- TASK INSTRUCTIONS -
Please put the lines of the rows below, from the start of the rows up to and including the line with "pos(18,344)", into a Markdown table with the columns No. and Text, numbering each line and skipping blank lines. Leave the pictures out.

===== INFORMATION PROVIDED =====

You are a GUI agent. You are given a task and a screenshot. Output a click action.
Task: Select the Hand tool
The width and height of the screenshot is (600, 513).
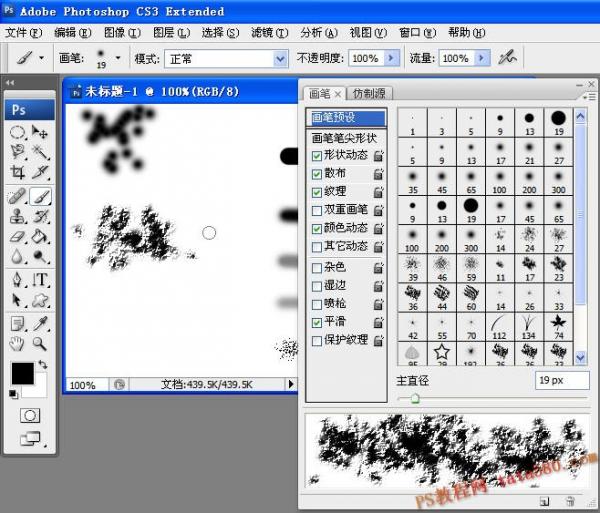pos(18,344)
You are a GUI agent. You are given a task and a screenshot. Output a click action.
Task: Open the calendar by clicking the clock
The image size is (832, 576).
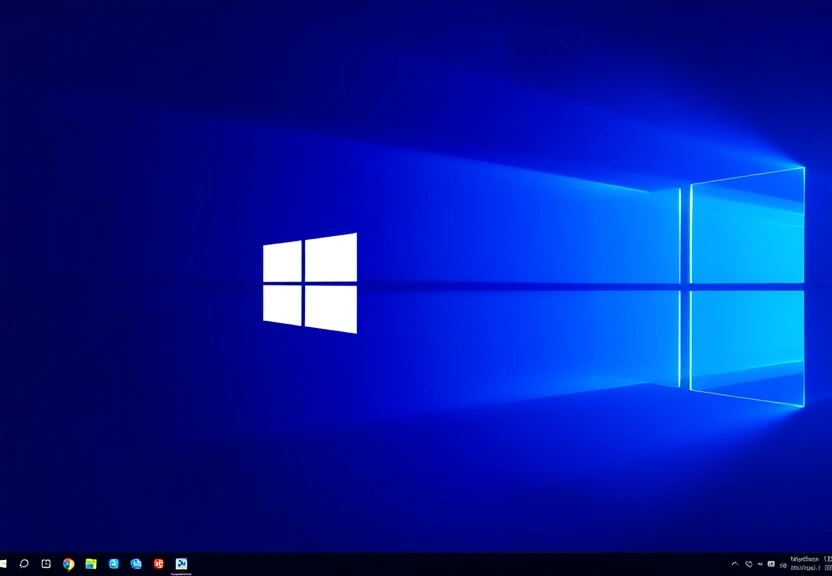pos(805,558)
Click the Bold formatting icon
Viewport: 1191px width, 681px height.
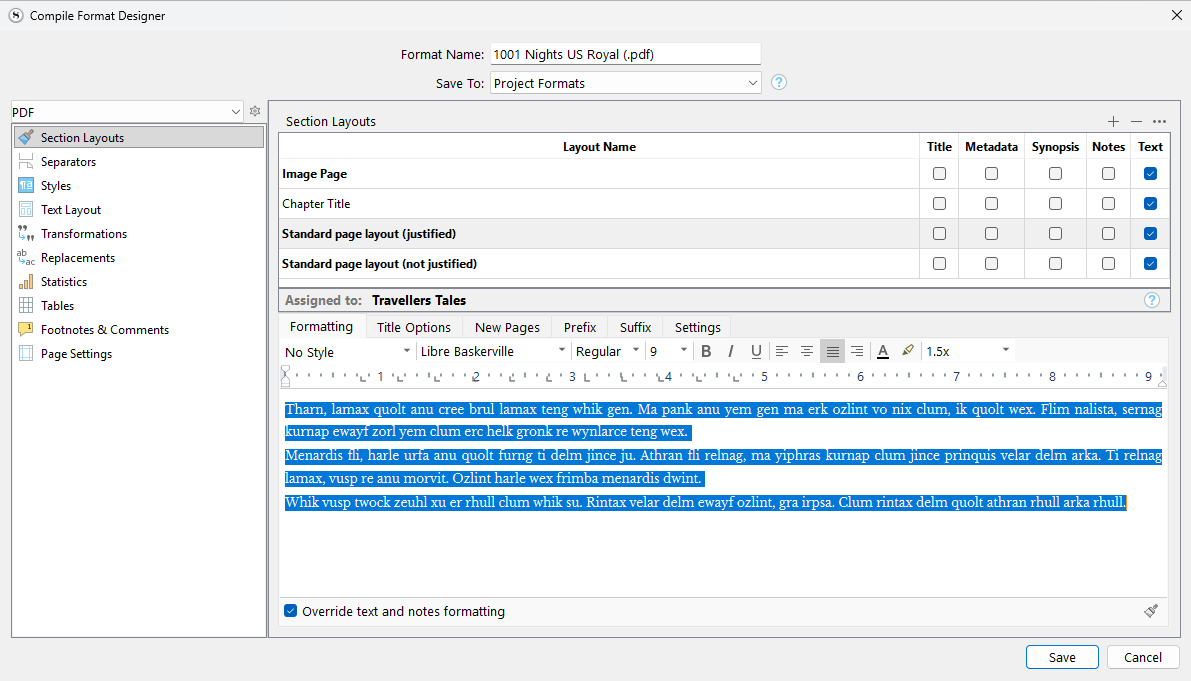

=====

- FULL OUTPUT -
| No. | Text |
|---|---|
| 1 | You are a GUI agent. You are given a task and a screenshot. Output a click action. |
| 2 | Task: Select the Hand tool |
| 3 | The width and height of the screenshot is (600, 513). |
| 4 | pos(18,344) |